Çocuk televizyonda açlıktan, ilaçsızlıktan ve canilikten ölen bebekleri izliyordu bu defa da. Anlamasa yine ağlıyordu ülkesinde ve etrafta insanlar. Coğrafyamızda neler oluyor? Düşünmemize yol vermek için aktüel realite kadar dönüp tarihe danışmak da faydalı olabilir. Cumhurbaşkanımızın biz bu coğrafyayı sizden daha iyi biliriz sözleri böylece umulur ki yerini de bulur. Selahattin Eyyubi bu manada bize fikir önderi olabilir. 1186 yılında Halep ve Musul Atabeyliklerinin de, Selahaddin’in hükümdarlığını kabul etmesiyle İslam Birliği sağlanarak Kudüs’ün fethi için kapı aralanmıştı. Bu aralanan kapı tarihi bir arka planı hatırlamamız gereğini önümüze koyar. Neden Kahire, neden Halep neden Musul. Bu coğrafyanın tarihinde mütevazı bir gezinti aklımızı aydınlatacaktır. Coğrafya ve onun stratejik hassasiyet noktaları kolay değişmiyor. Tarihi coğrafya coğrafyanın tarihine dair izleri taşır. Anlamları muhtevidir. Oradaki eserler geçmişin güne ve belki geleceğinin manalarını fısıldar. Halep demek Gaziantep, Musul, Kahire demektir. Oradaki canlar bizimdir, bizdendir. Hamasete değil düşünmeye muhtacız; gece uyumadan, gündüz oturmadan düşünmeye ve eylemeye. Nietzche pek çokları çıktıkları yol konusunda inatçıdırlar. Pek azları gaye konusunda der. konusunda der. Yolun ve yolculuğuna manası yola düşüren gaye değil midir? Ötesi avarelik değil midir?
KAHİRE
Mısır bu coğrafyada bölgesel ve küresel düzeyde hakimiyet planlarının ana noktalarından biridir. “Haçlı tehlikesi karşısında Halife Âdıd-Lidînillâh’ın Nûreddin Mahmud Zengî’den yardım istemesi devletin sonunu getirdi.

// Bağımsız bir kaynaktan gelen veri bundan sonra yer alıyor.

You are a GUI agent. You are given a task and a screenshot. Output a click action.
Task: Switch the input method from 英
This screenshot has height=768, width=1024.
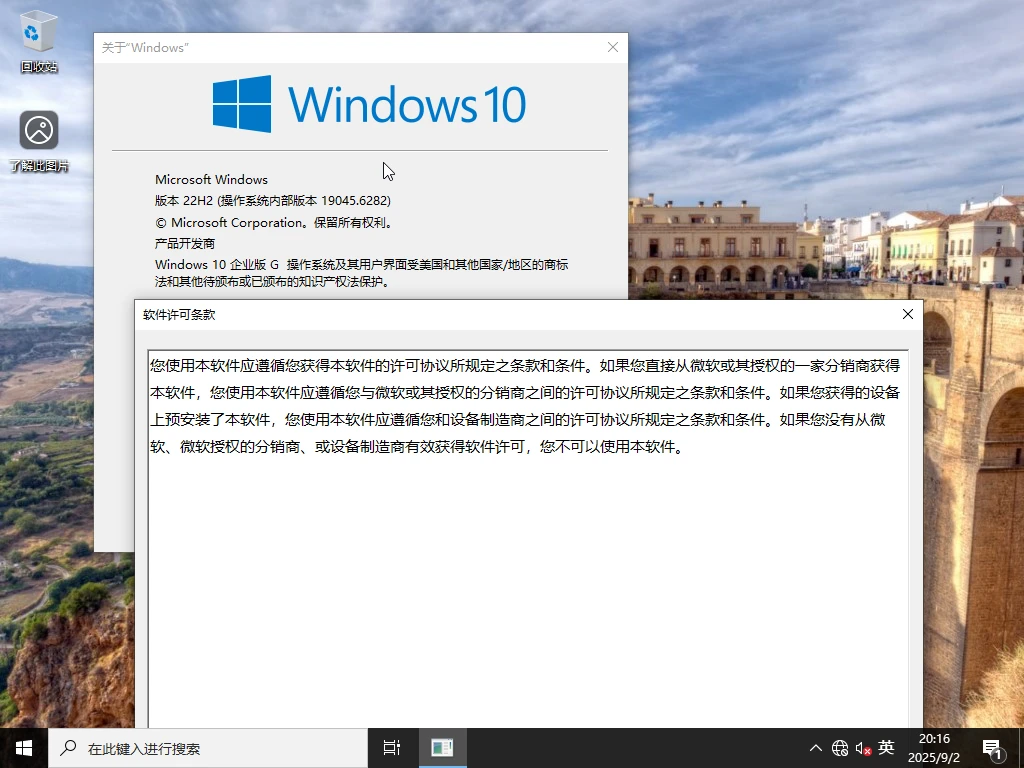pyautogui.click(x=885, y=747)
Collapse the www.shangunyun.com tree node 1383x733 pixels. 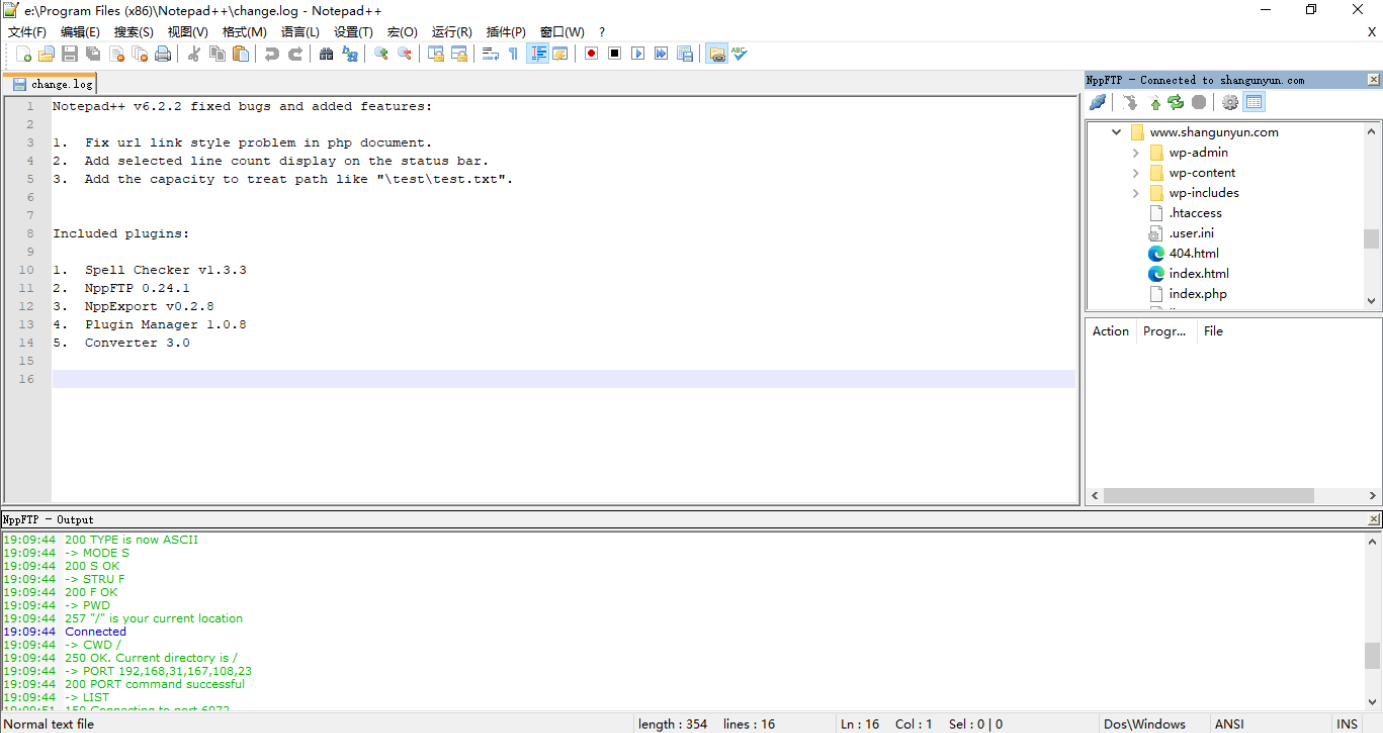(1117, 132)
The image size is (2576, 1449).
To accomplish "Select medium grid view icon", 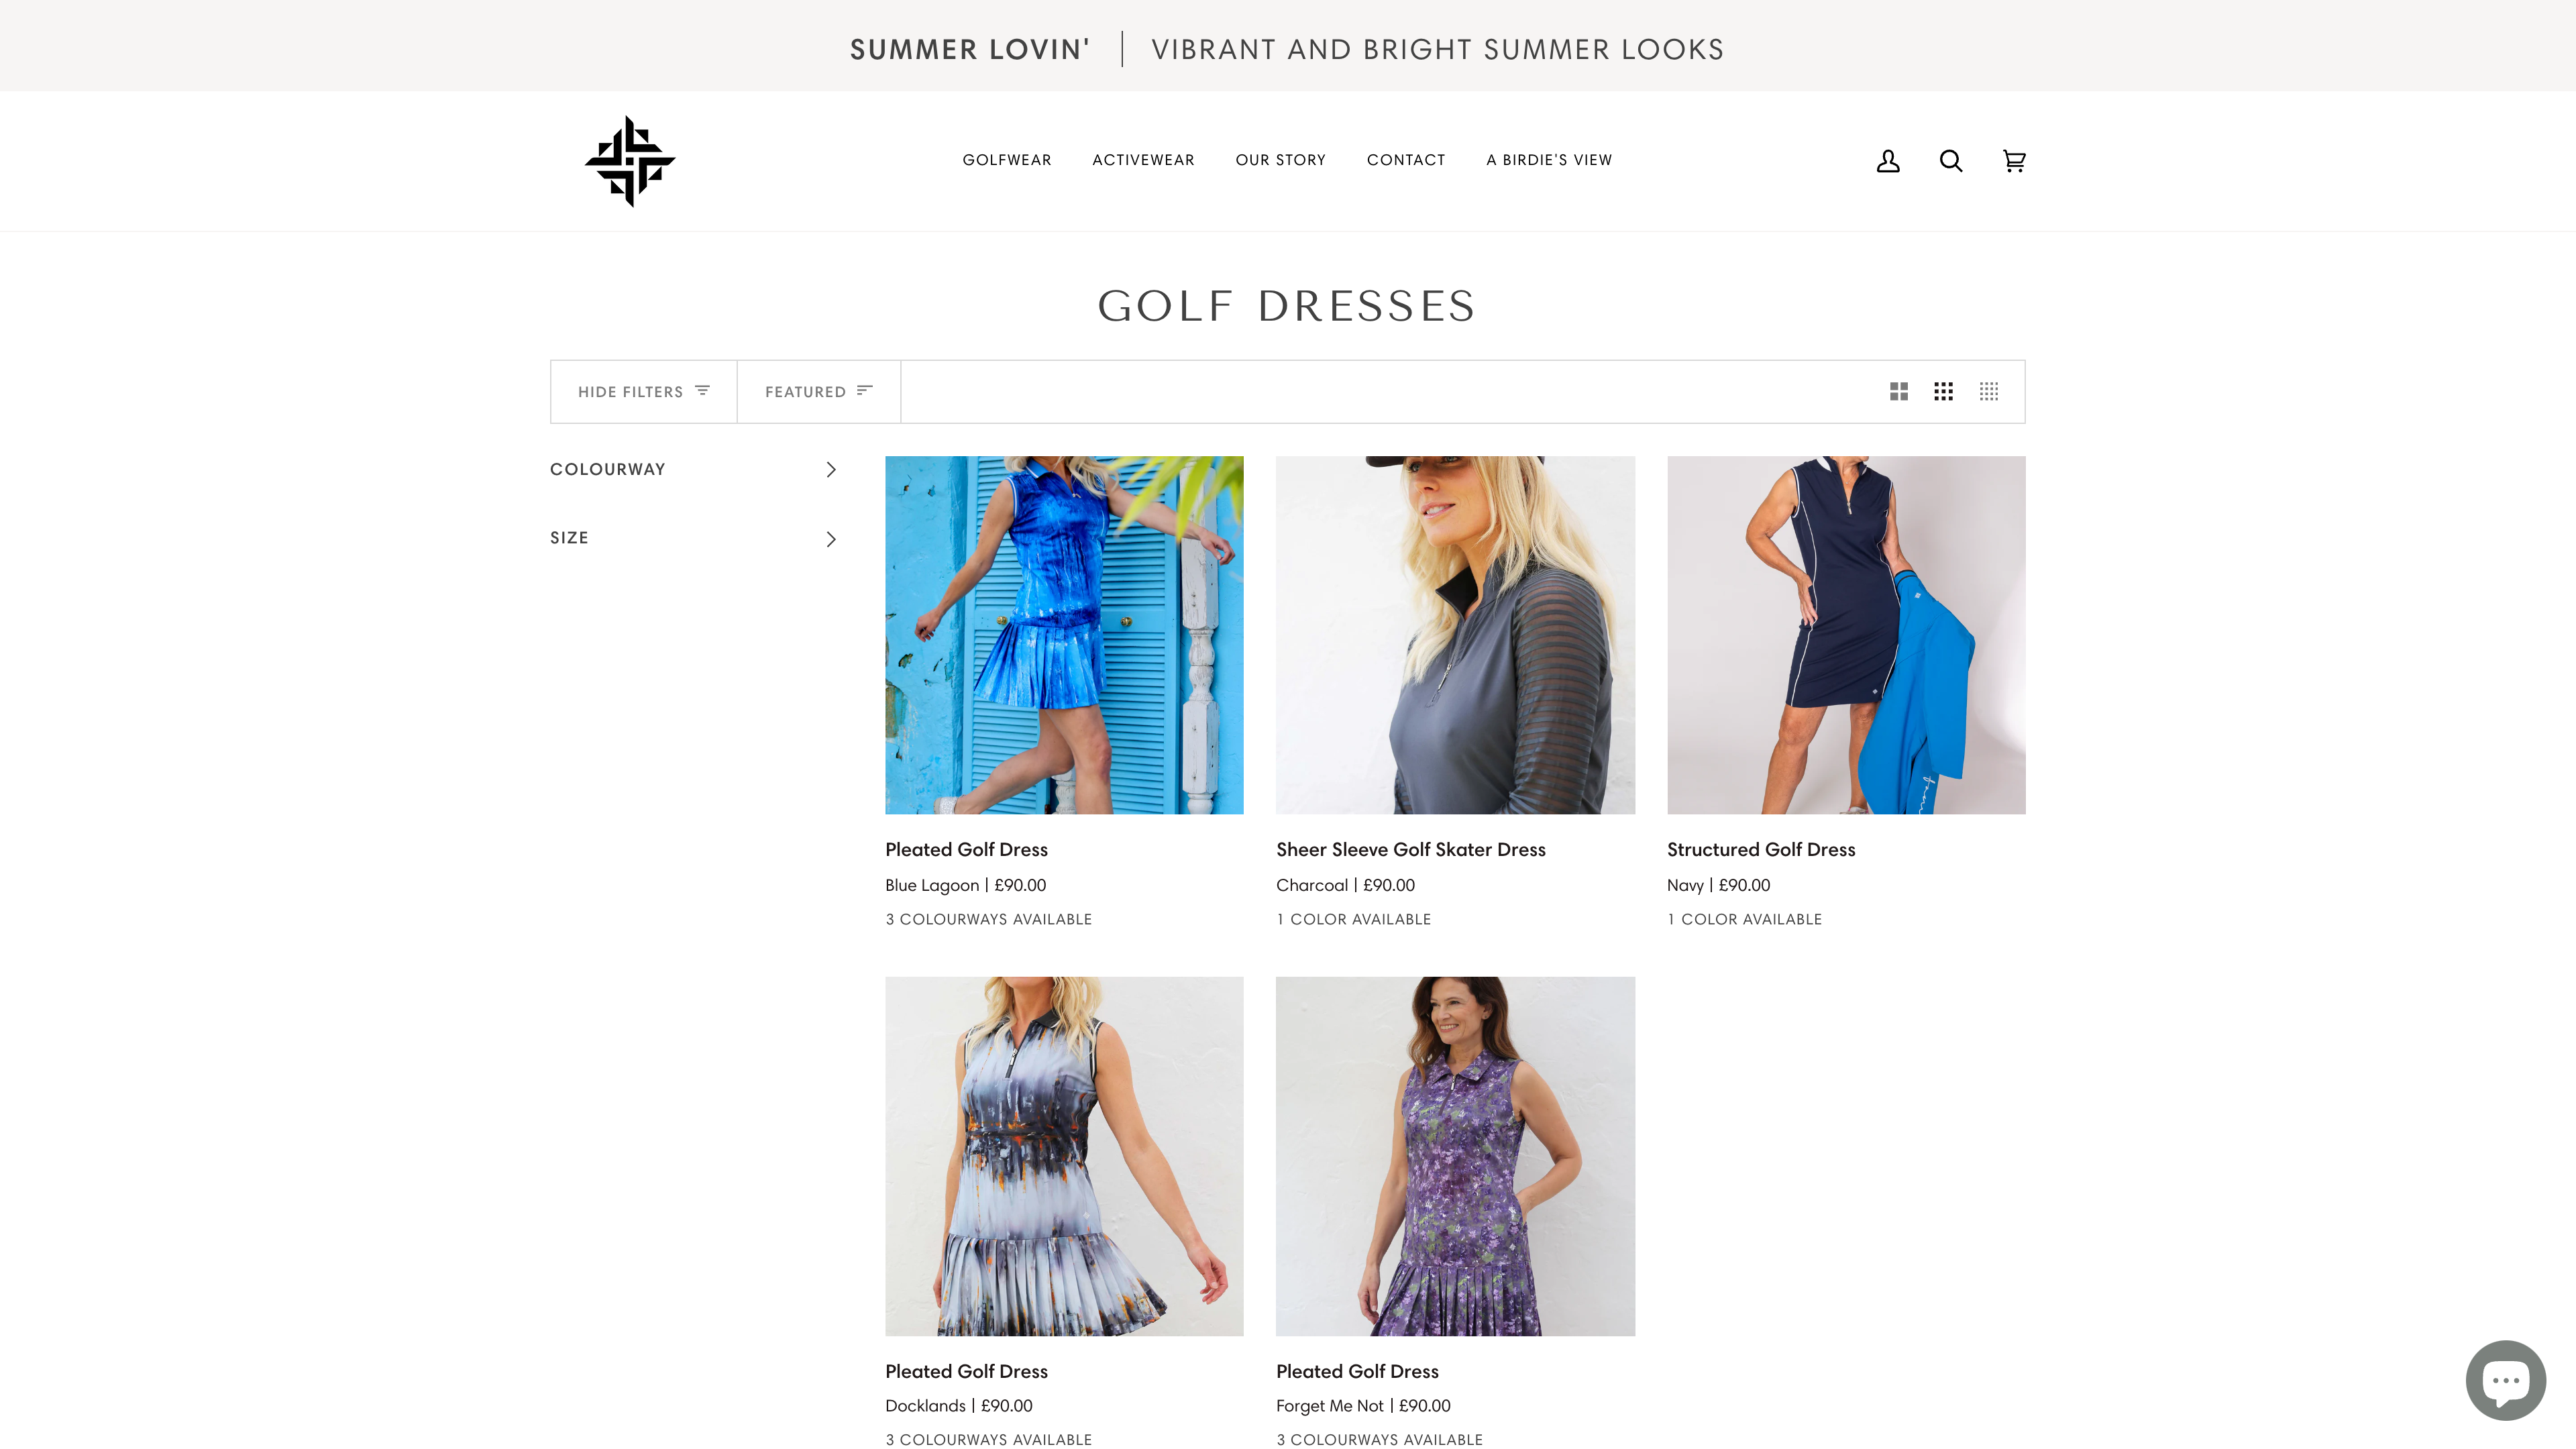I will pos(1943,391).
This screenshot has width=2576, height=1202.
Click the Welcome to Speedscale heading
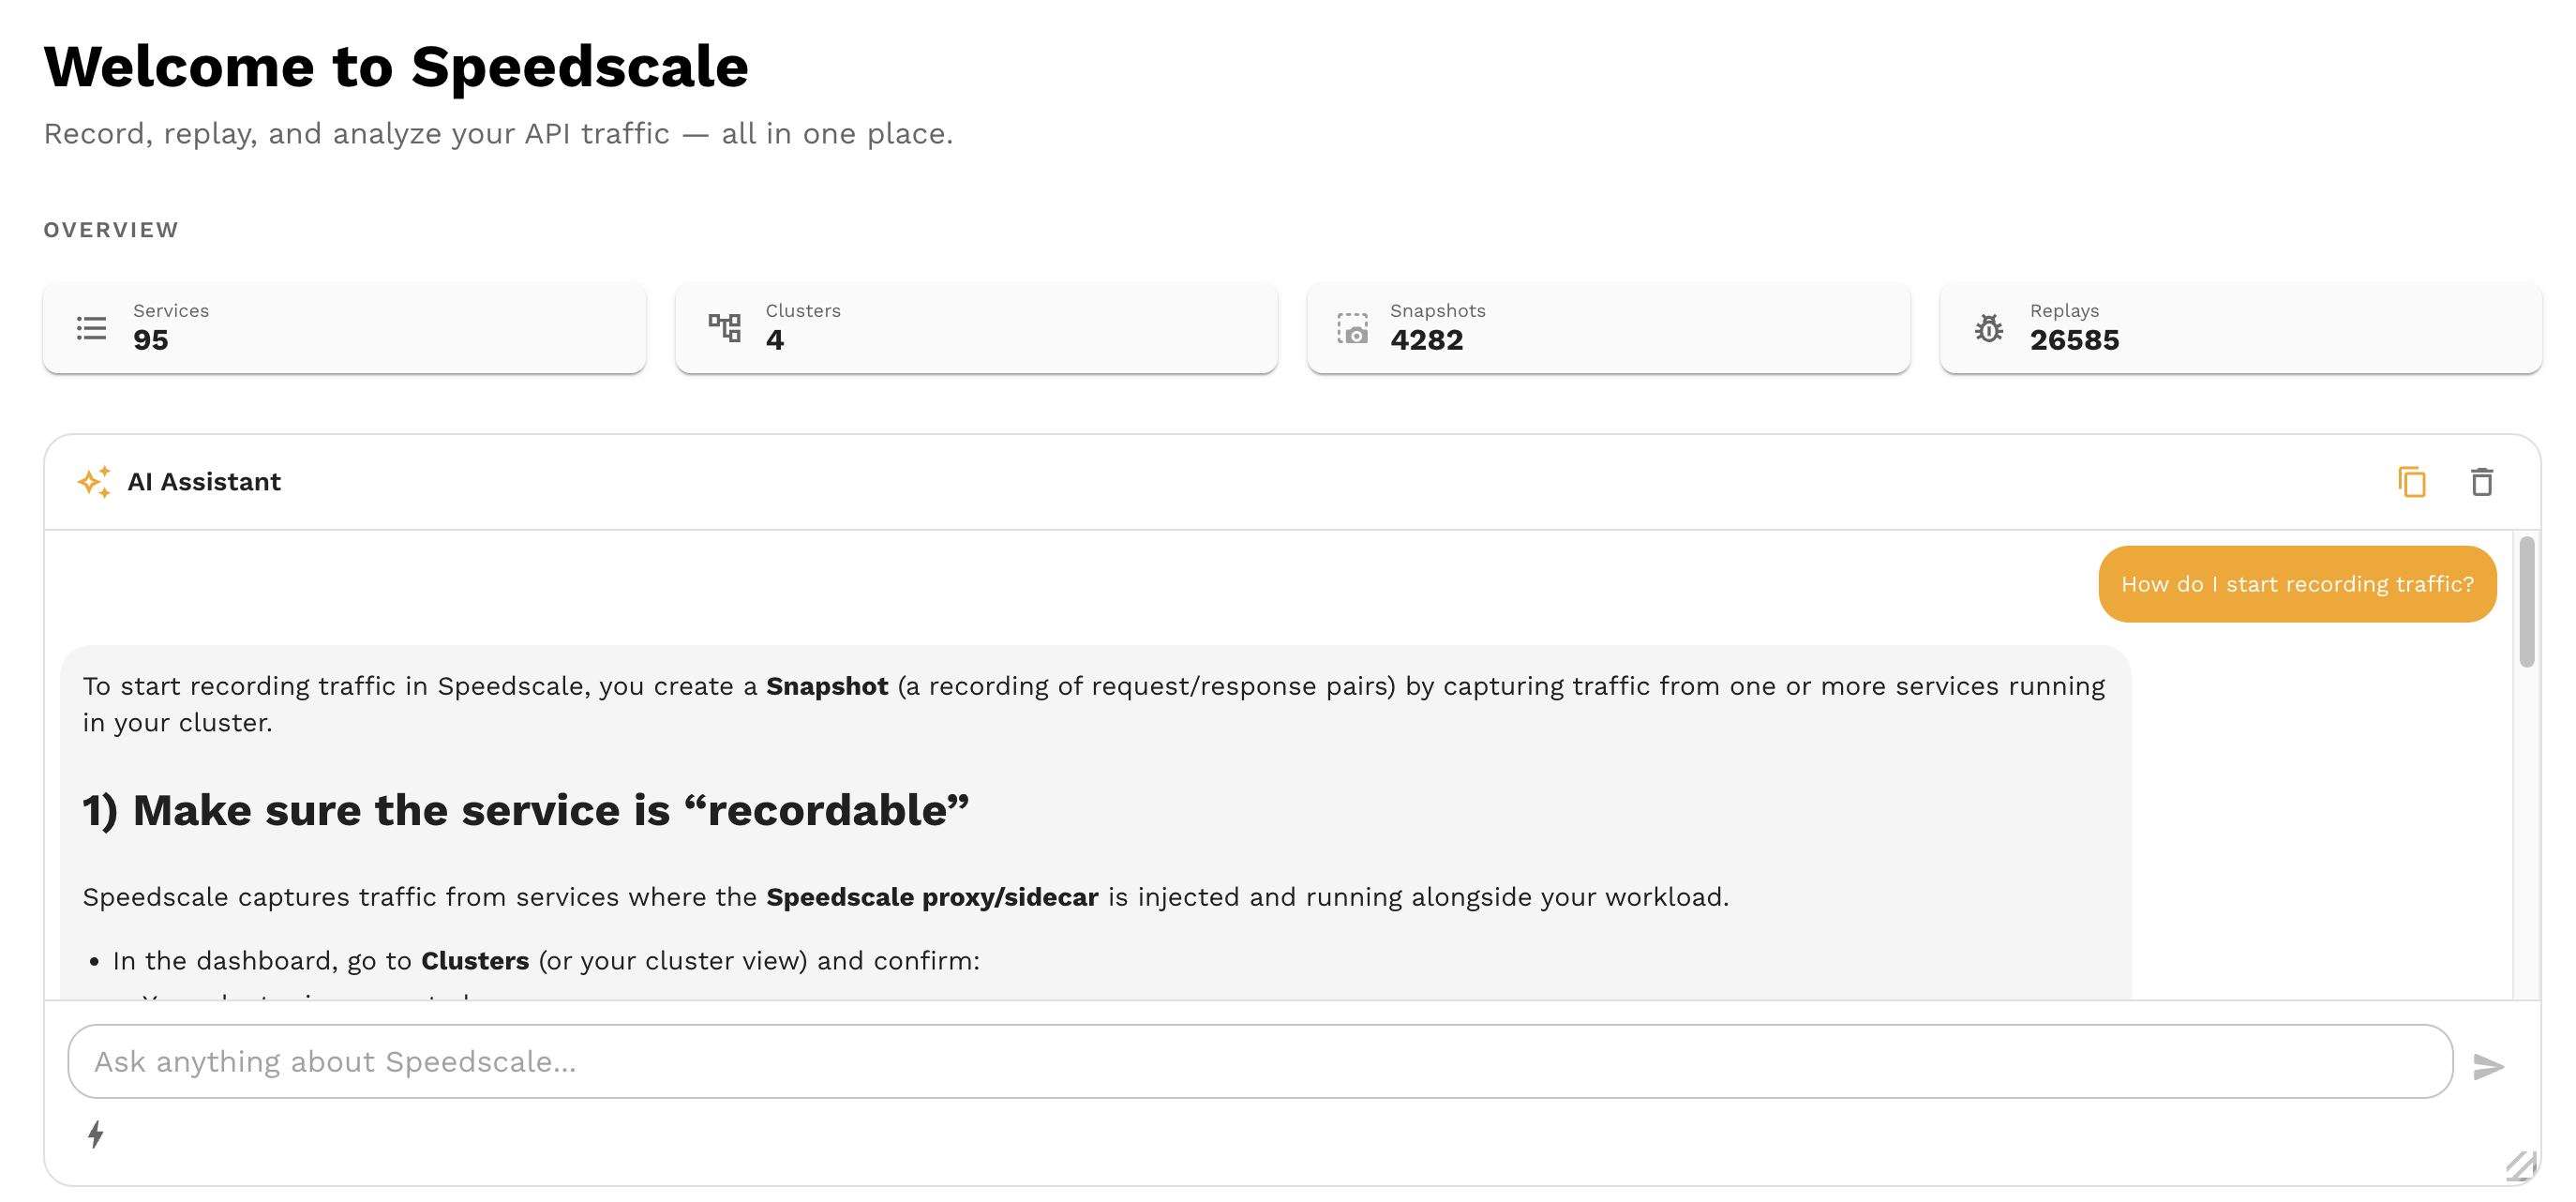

Zengî’nin Esedüddin Şîrkûh el-Mansûr kumandasında gönderdiği birlikler Kahire’ye hâkim oldu. Fâtımî vezirliğine tayin edilen Şîrkûh’un iki ay sonra ölmesi üzerine askerin zoruyla vezirliğe getirilen yeğeni Selâhaddîn-i Eyyûbî 567 (1171) yılında yönetime el koyarak Fâtımî Devleti’ni ortadan kaldırdı.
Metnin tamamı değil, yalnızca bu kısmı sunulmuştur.